1928 yılında ortaya çıkan bu topluluk, şiir ve yazılarını “Yedi Meşale” adlı eserde toplamıştır. 

Türkiye’de Cumhuriyet döneminde “sanat sanat içindir” deyip öz şiir anlayışını benimseyen ilk grup Yedi Meşaleciler’dir. Bu grubun şairlerine göre şiir hiçbir fikir ve ideolojik düşüncenin hizmetinde kullanılamaz. Gerçek şiir, sanat için yazılan, samimi ve yenilik dolu olan şiirdir.

Yedi Meşalecilerin özellikleri şunlardır:
  • Sanat, sanat için olmalıdır.
  • Edebiyatta taklitten kaçınılmalı, daima özgünlük, yenilik, samimiyet, canlılık aranmalıdır.
  • Batılı ilkelerle sanat yapılmalı, geleneksel temalar yerine yeni temalar şiire girmelidir.
  • Şiirde konu zenginliğini artırmak için hayalden yararlanılmalıdır.
  • Şiirde milli ölçümüz olan hece ölçüsünü kullanmışlardır.
  • Çarpıcı imge ve benzetmelerle şiirleri zenginleştirmişler ve eserleri ustalıkla yapılmış birer tablo değeri taşır.
  • Fransız sembolistlerin etkisinde kalarak eserlerini oluşturmuşlardır.
  • Edebiyatımızda kısa süreli bir yankı uyandıran Yedi Meşaleciler topluluğu, hedeflerini gerçekleştiremeden dağılmışlardır.
Yedi Meşaleciler Topluluğun Sanatçıları:

1. SABRİ ESAD SİYAVUŞGİL (1907 – 1968)
İlgi çeken ev içi eşya ve  betimlemelerinden  sonra özellikle çevirileri ve edebiyatı yakından takip eden denemeleriyle edebiyatla olan bağlantısını sürdürdü. Psikoloji profesörü olarak ilmi çalışmalara kendisini verdi. Şiirlerini "Odalar ve Sofalar" adlı kitapta topladı.

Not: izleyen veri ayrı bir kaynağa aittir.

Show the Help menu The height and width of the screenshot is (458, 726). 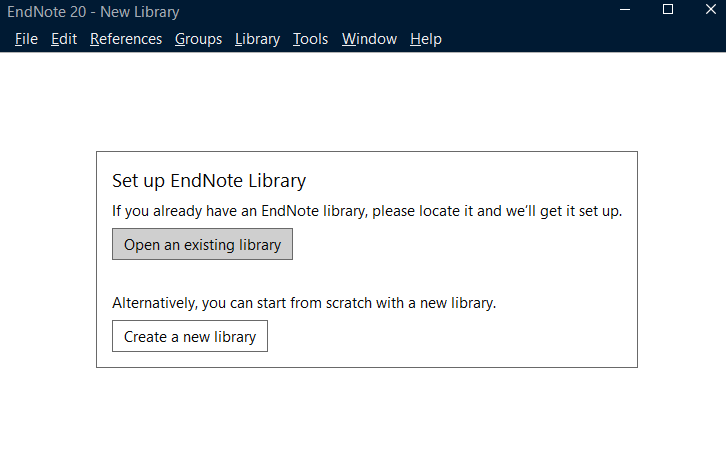425,39
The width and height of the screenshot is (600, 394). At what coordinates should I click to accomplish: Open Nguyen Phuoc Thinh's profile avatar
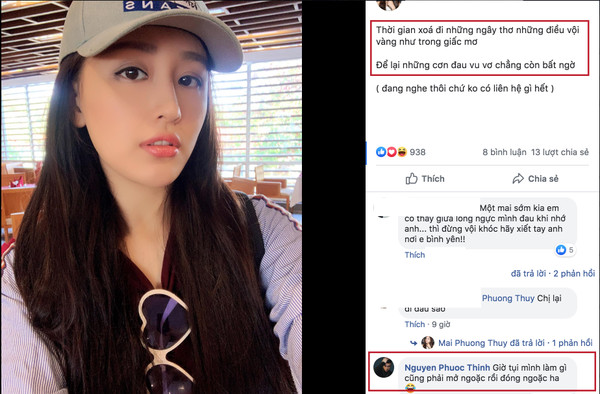[x=383, y=368]
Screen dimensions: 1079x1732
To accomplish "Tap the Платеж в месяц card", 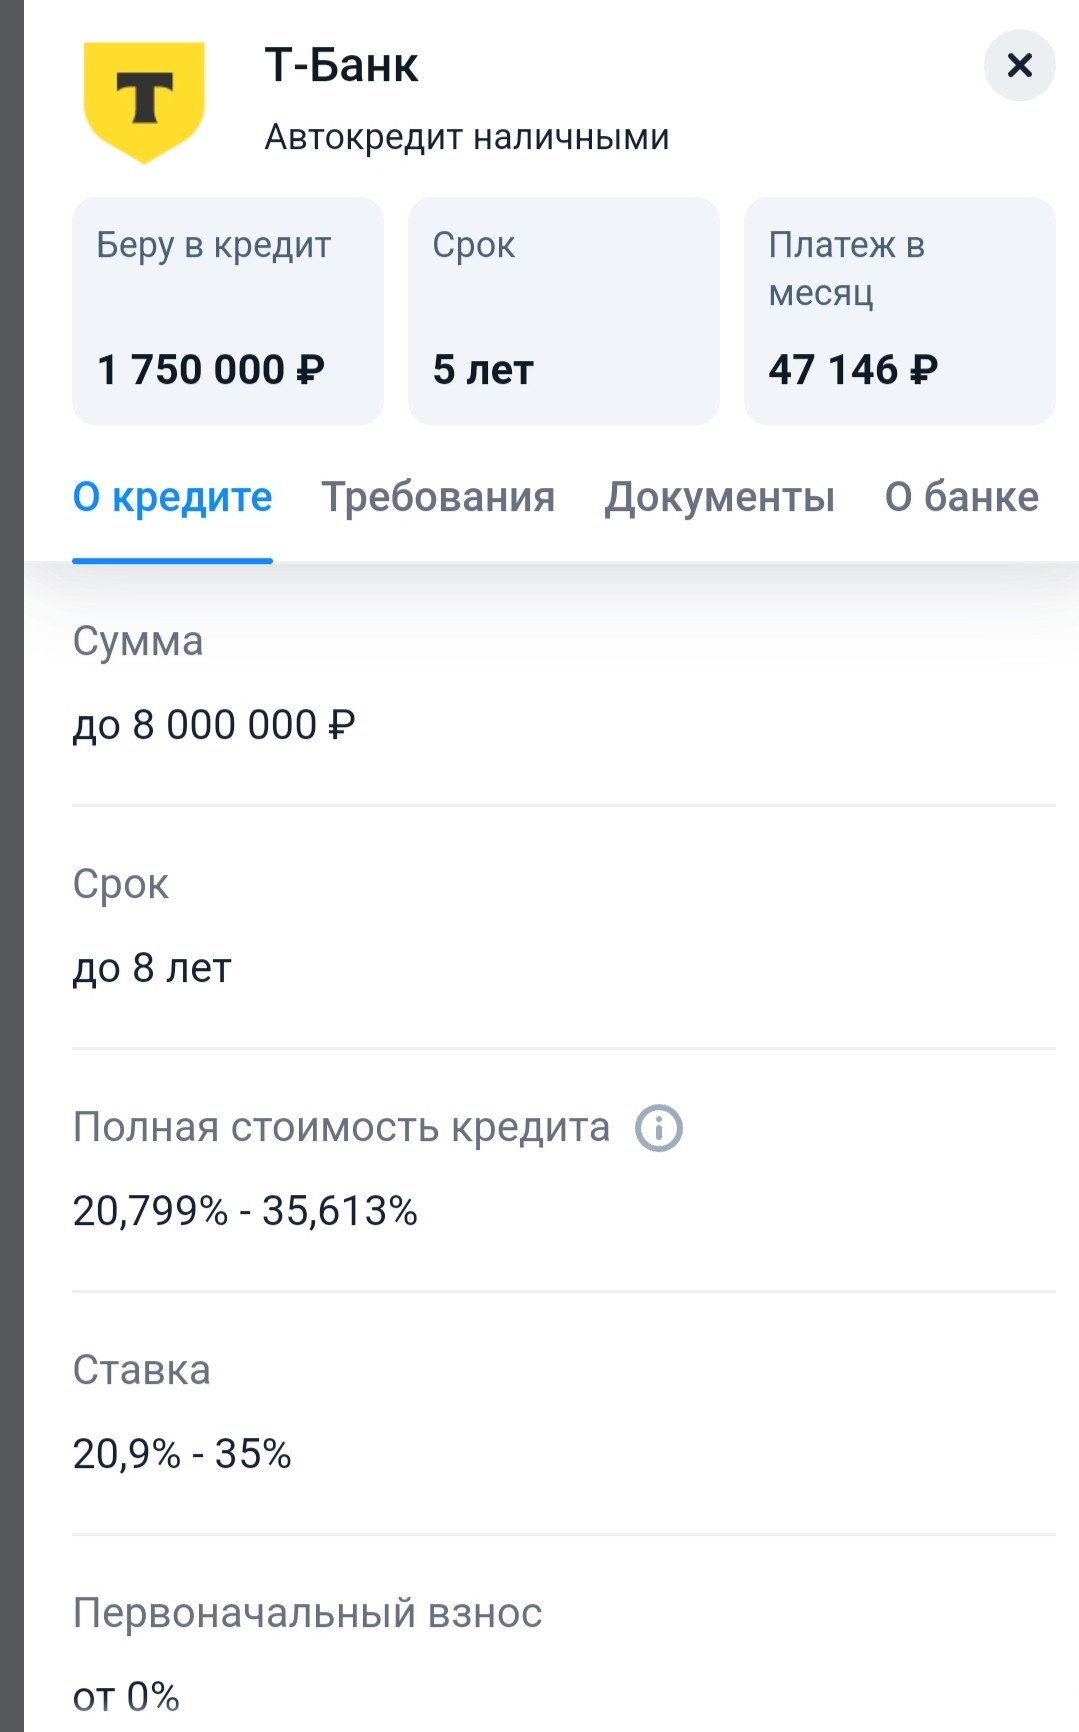I will [899, 311].
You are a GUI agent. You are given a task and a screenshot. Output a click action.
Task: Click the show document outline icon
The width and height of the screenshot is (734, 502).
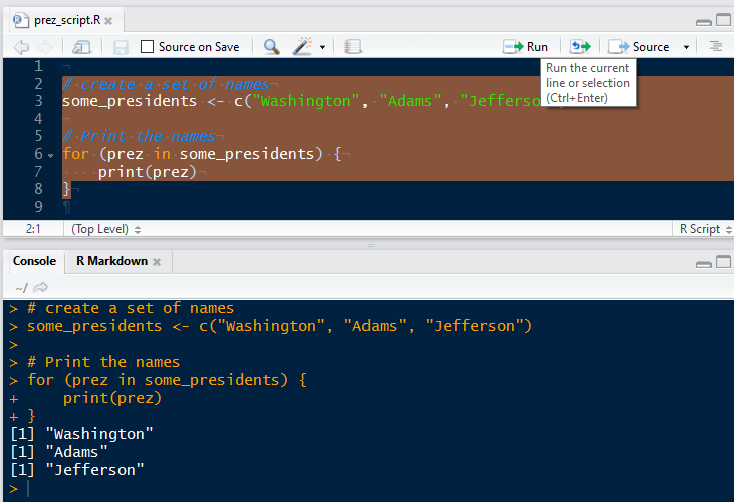pyautogui.click(x=716, y=47)
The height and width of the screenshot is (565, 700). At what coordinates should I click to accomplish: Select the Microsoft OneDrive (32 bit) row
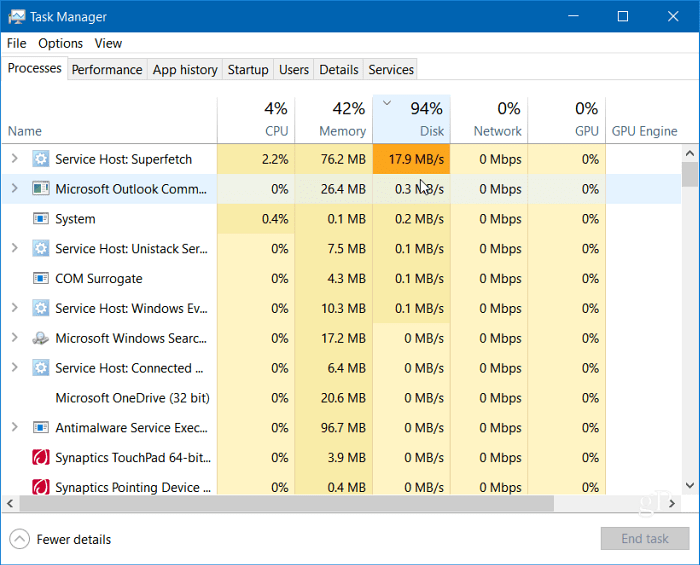coord(132,398)
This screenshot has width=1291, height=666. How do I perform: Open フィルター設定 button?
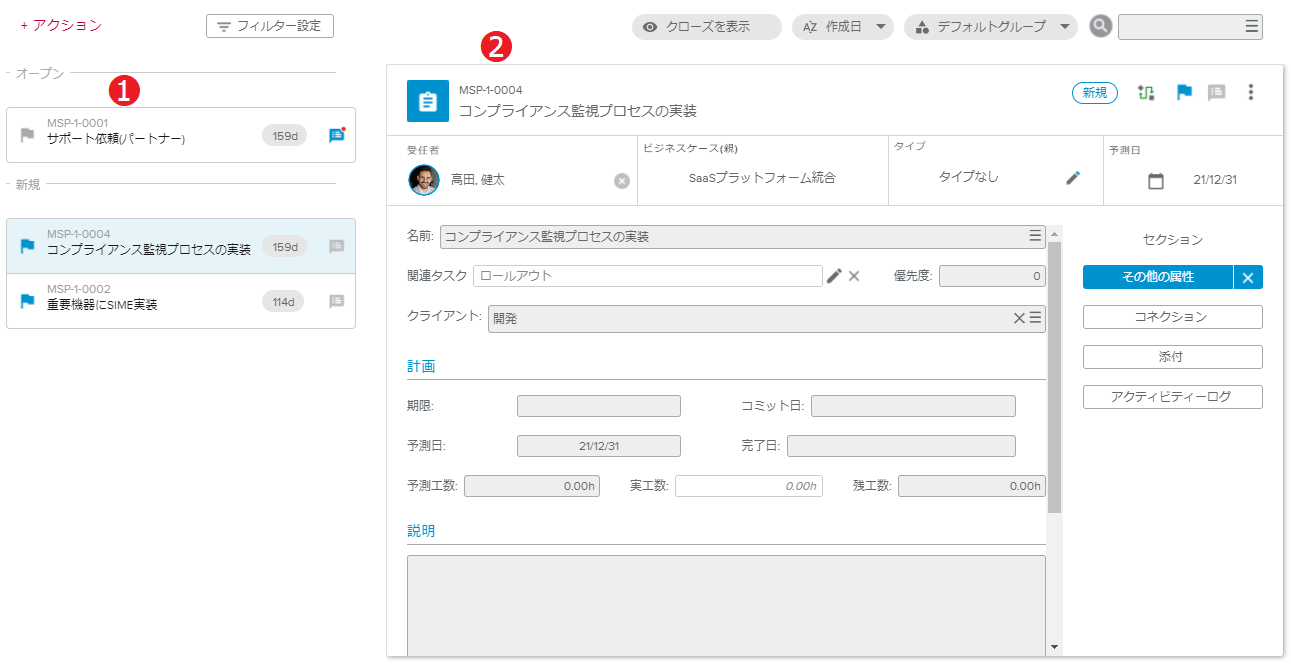click(x=270, y=26)
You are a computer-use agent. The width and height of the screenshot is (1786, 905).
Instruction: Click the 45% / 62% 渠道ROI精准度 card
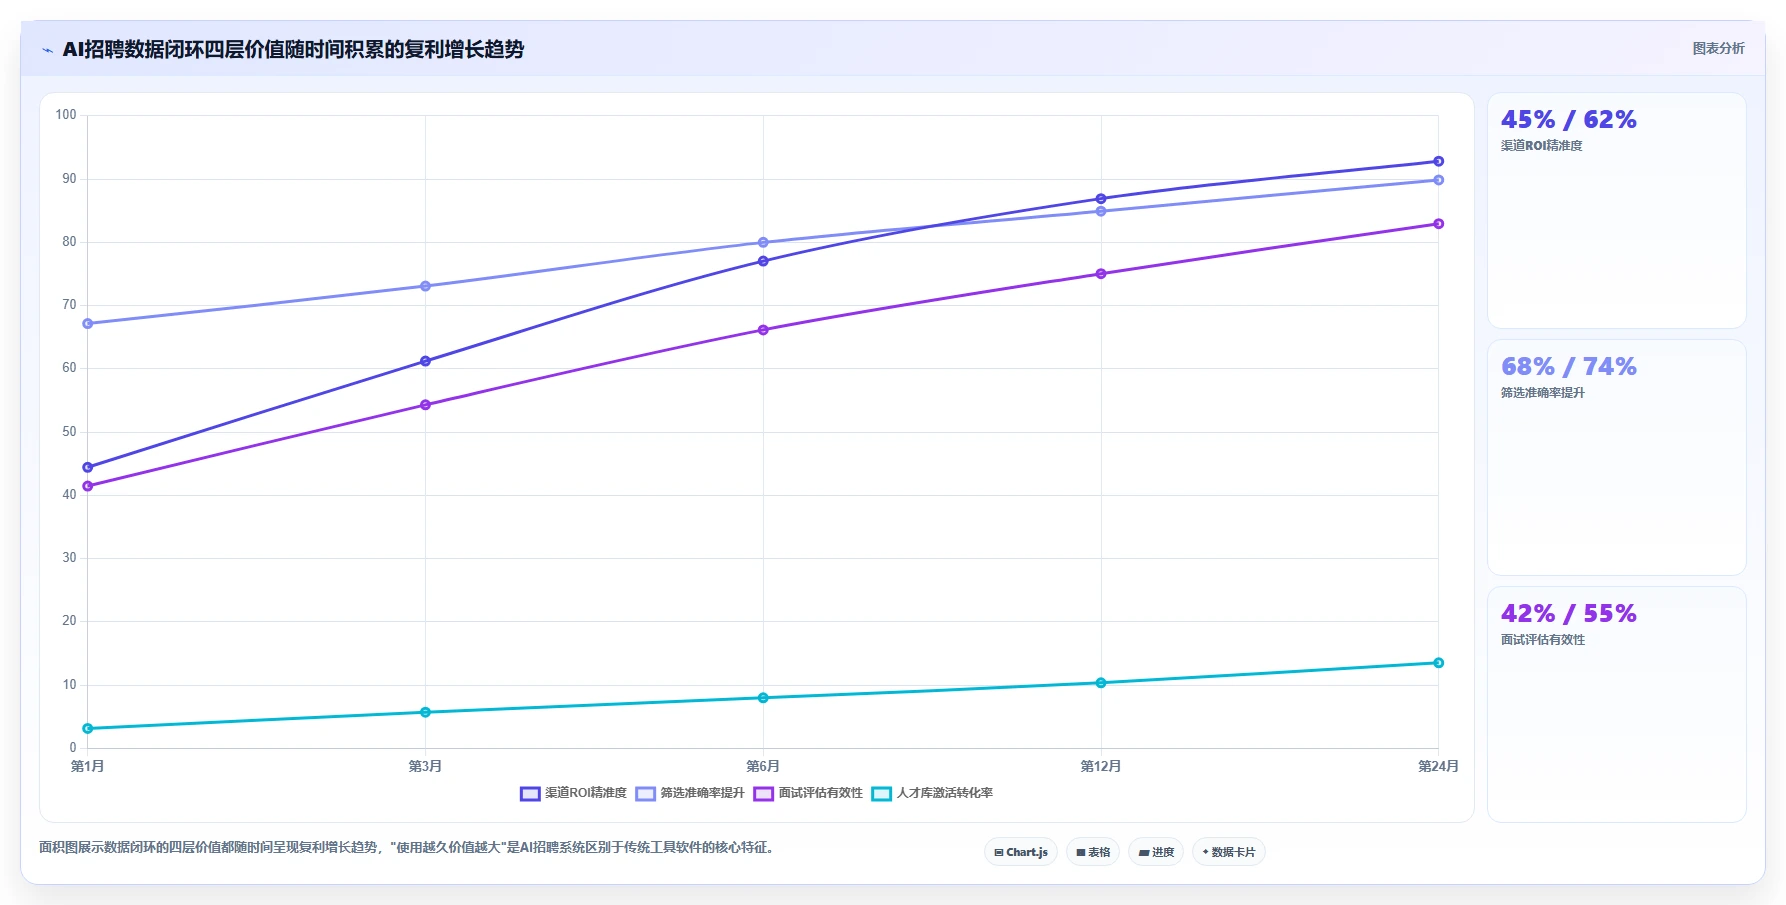(x=1617, y=211)
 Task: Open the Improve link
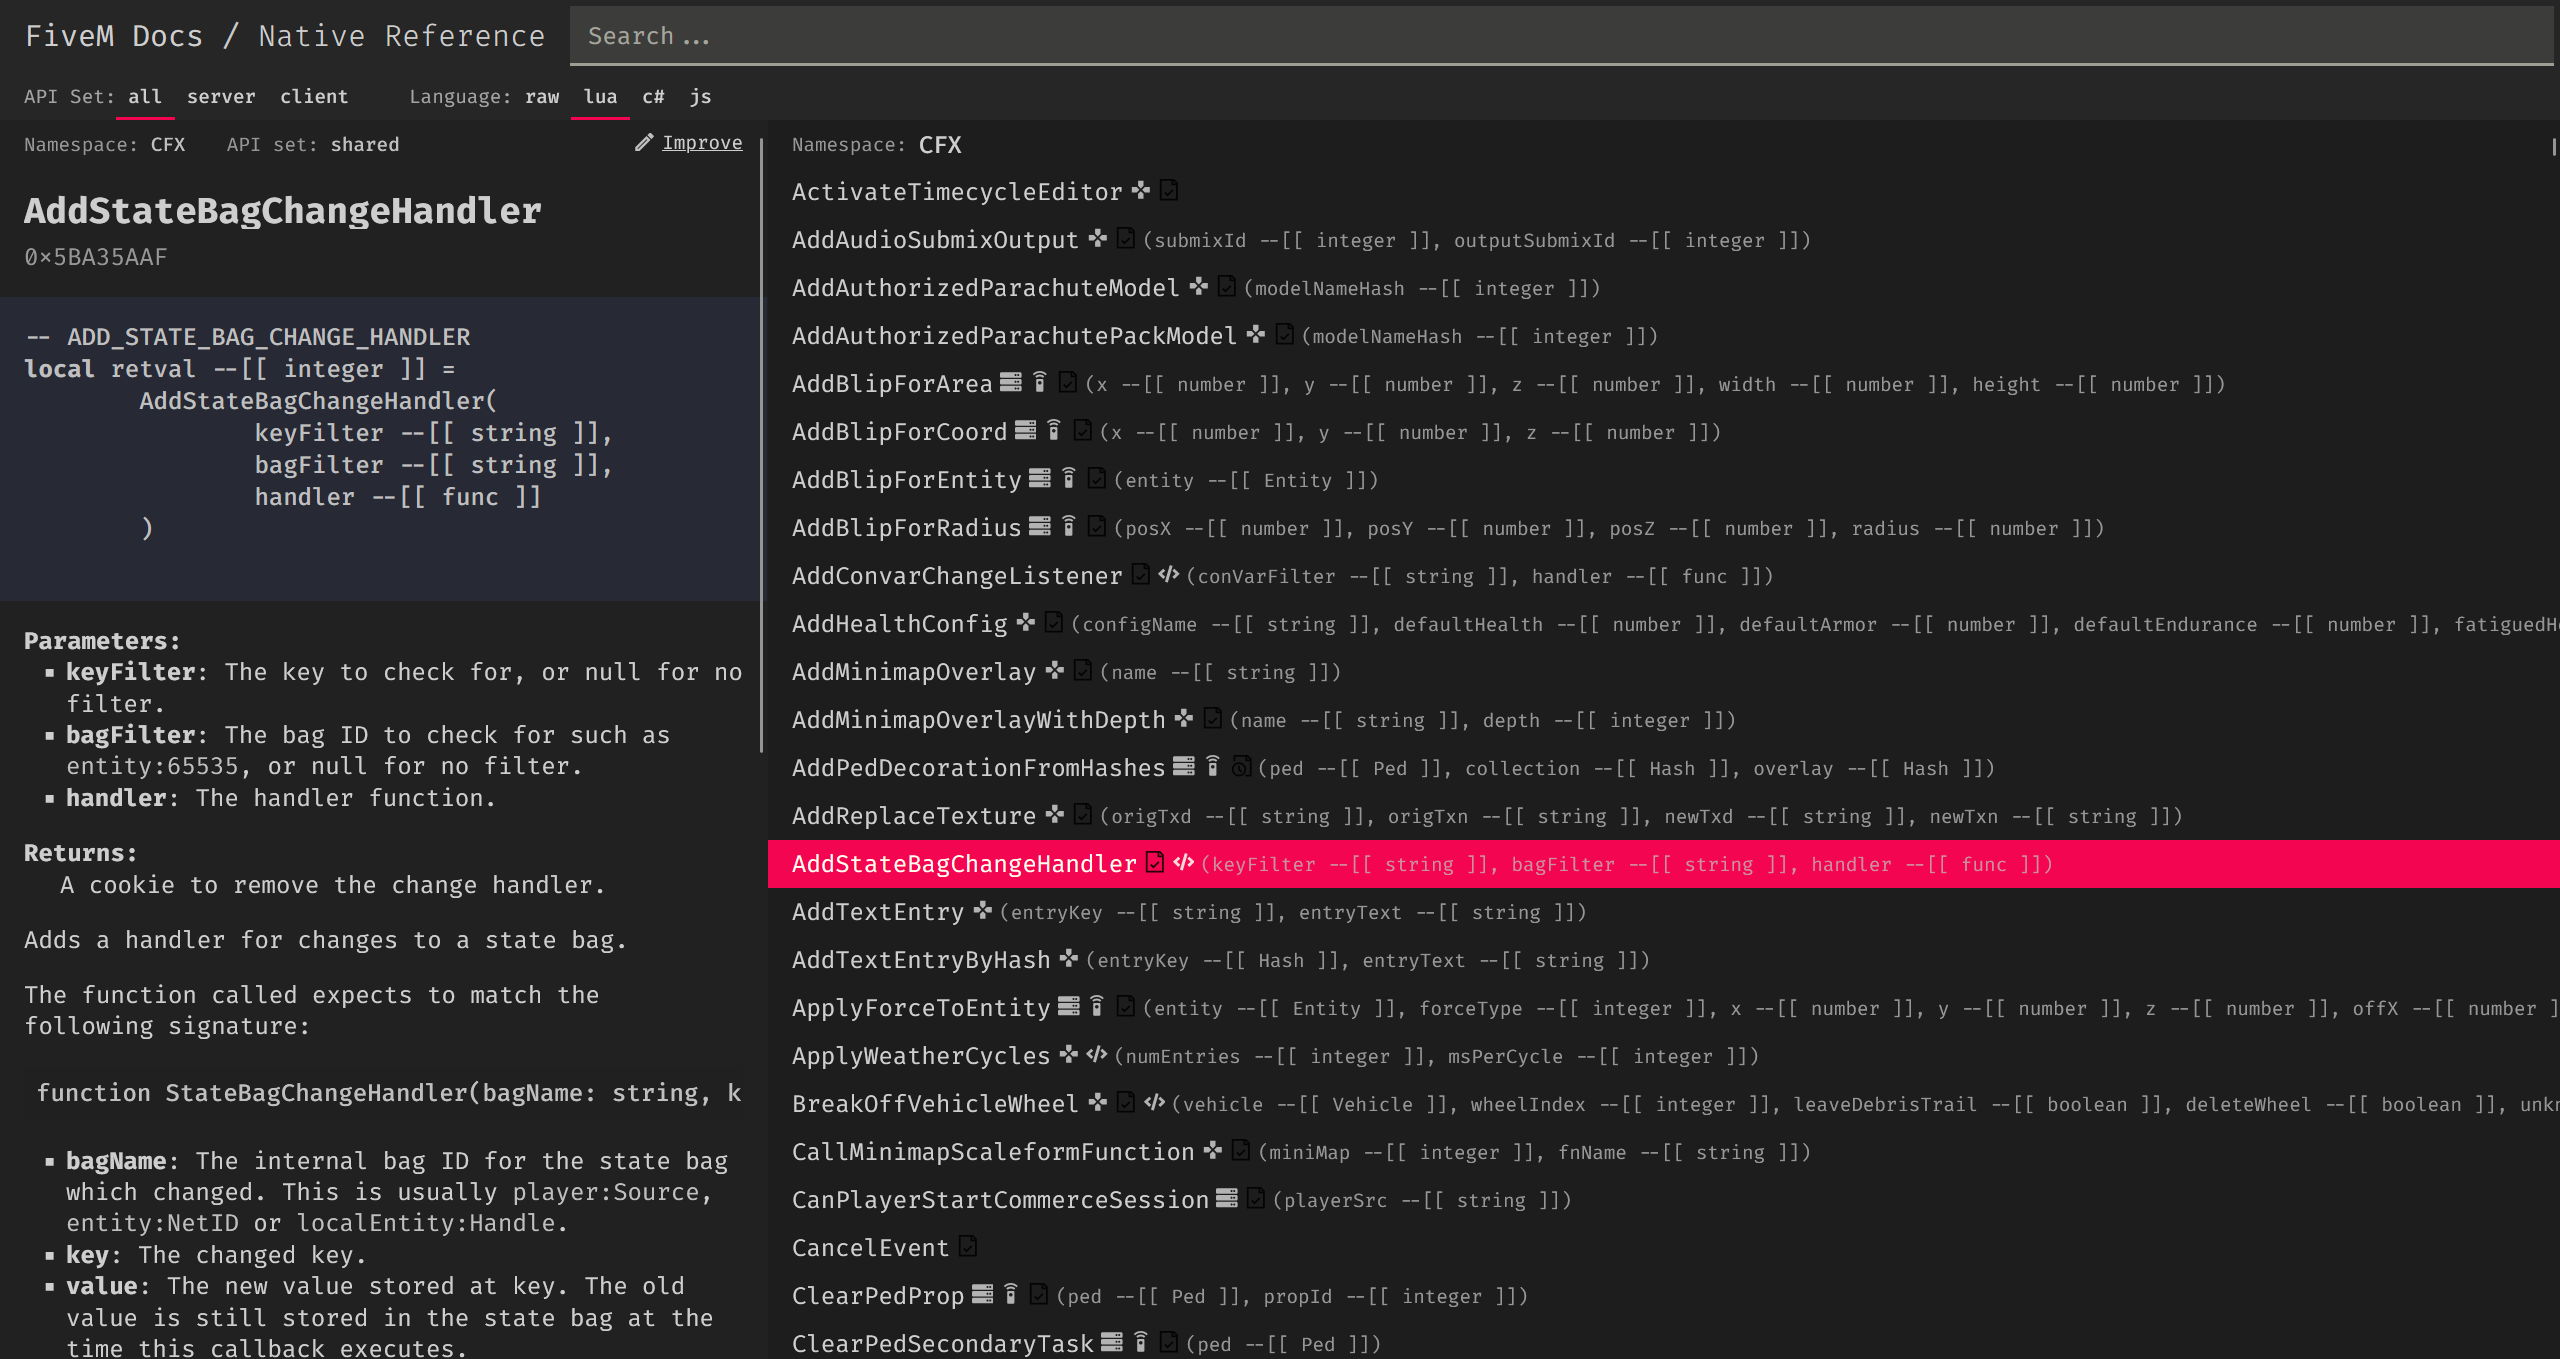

2. YAŞAR NABİ NAYIR (1908 – 1981)
Şiirlerini "Kahramanlar" ve "Onar Mısra" adlı eserlerde topladı ve diğer edebiyat türlerinde eserler verdi. 1933 yılında çıkarmaya başladığı Varlık dergisini ömür boyu devam ettirdi. (Dergi hâlâ varlığını devam ettirmektedir.) Bu dergi Türk edebiyatının gelişmesinde, yeni kabiliyetlerin yetişmesinde ve tanıtılmasında önemli rol oynadı. Ayrıca Varlık yayınlarıyla da bir edebiyat kütüphanesi kurdu. 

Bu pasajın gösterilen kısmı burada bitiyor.